The Entertainment Software Association (ESA) has launched a multi-year $1 million initiative to support Black Girls Code (BGC).
Along with its humanitarian arm ESA Foundation and BGC, the organisation will offer support to young girls and women interested in technology through education and mentoring.
"Talent is everywhere, but opportunity is not. Our industry is committed to expanding opportunities in our sector by working to grow talent and spark interest and excitement for STEAM careers, especially for those from underrepresented groups," said ESA president Stanley Pierre-Louis.
"Since the ESA Foundation's mission focuses on diversity as a central tenet, it is ideally positioned to lead, develop and manage this industry initiative and bring to life our partnership with Black Girls Code.
"Our goal is to attract more girls and young women into software coding and related technology fields. We look forward to celebrating the success stories of these young women as they develop their skills and become technology leaders in the video game industry and beyond."
Through this initiative, BGC will inch ever closer to its mission of supporting one million young women and girls in learning coding and tech skills by 2040.

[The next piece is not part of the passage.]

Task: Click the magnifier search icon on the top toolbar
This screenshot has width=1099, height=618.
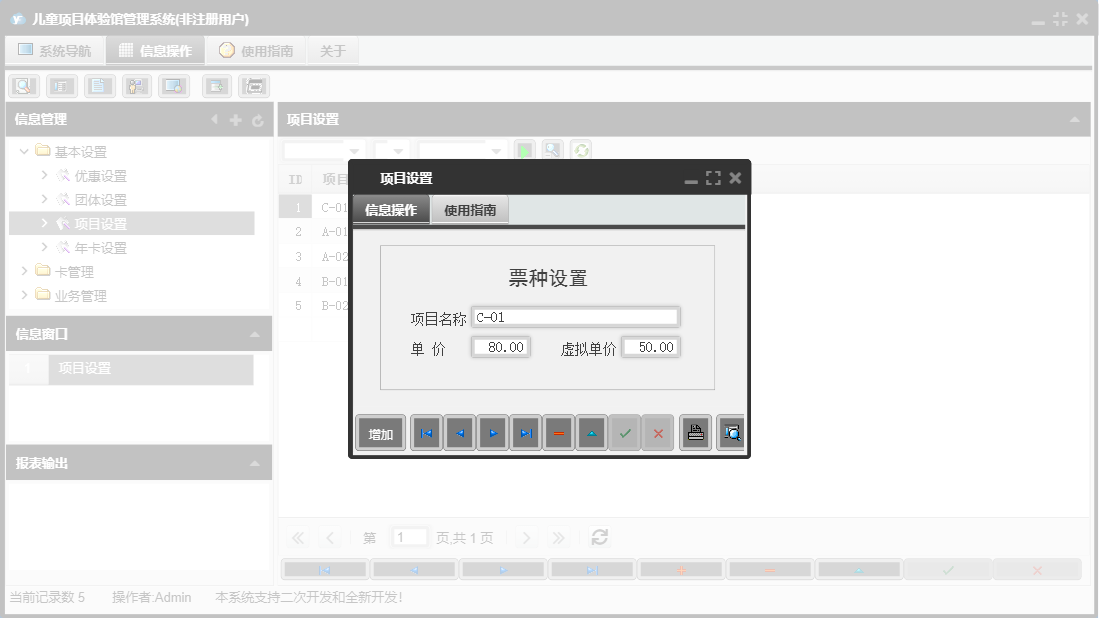Action: point(24,85)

Furthermore, the trade body will offer financial assistance as well as volunteer time. There will be a primary focus on cities such as Dallas, Houston, Los Angeles, New York, Raleigh, San Francisco and North Carolina.
Since 2007, the ESA Foundation has granted more than 400 scholarships, while BGC now has operations in cities across the US and South Africa.

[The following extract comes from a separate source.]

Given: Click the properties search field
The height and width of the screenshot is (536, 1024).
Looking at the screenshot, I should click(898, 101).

"We are excited to work with the ESA Foundation and video game industry on increasing access and opportunities for girls and young women interested in exploring technology as educational and career options," said BGC.
"By cultivating the next generation of developers, we hope to grow the number of women of colour in the technology sector who will ultimately become the future leaders in this space."
In December 2020, the ESA Foundation raised $468,000, which was split between various charities and its scholarship programme.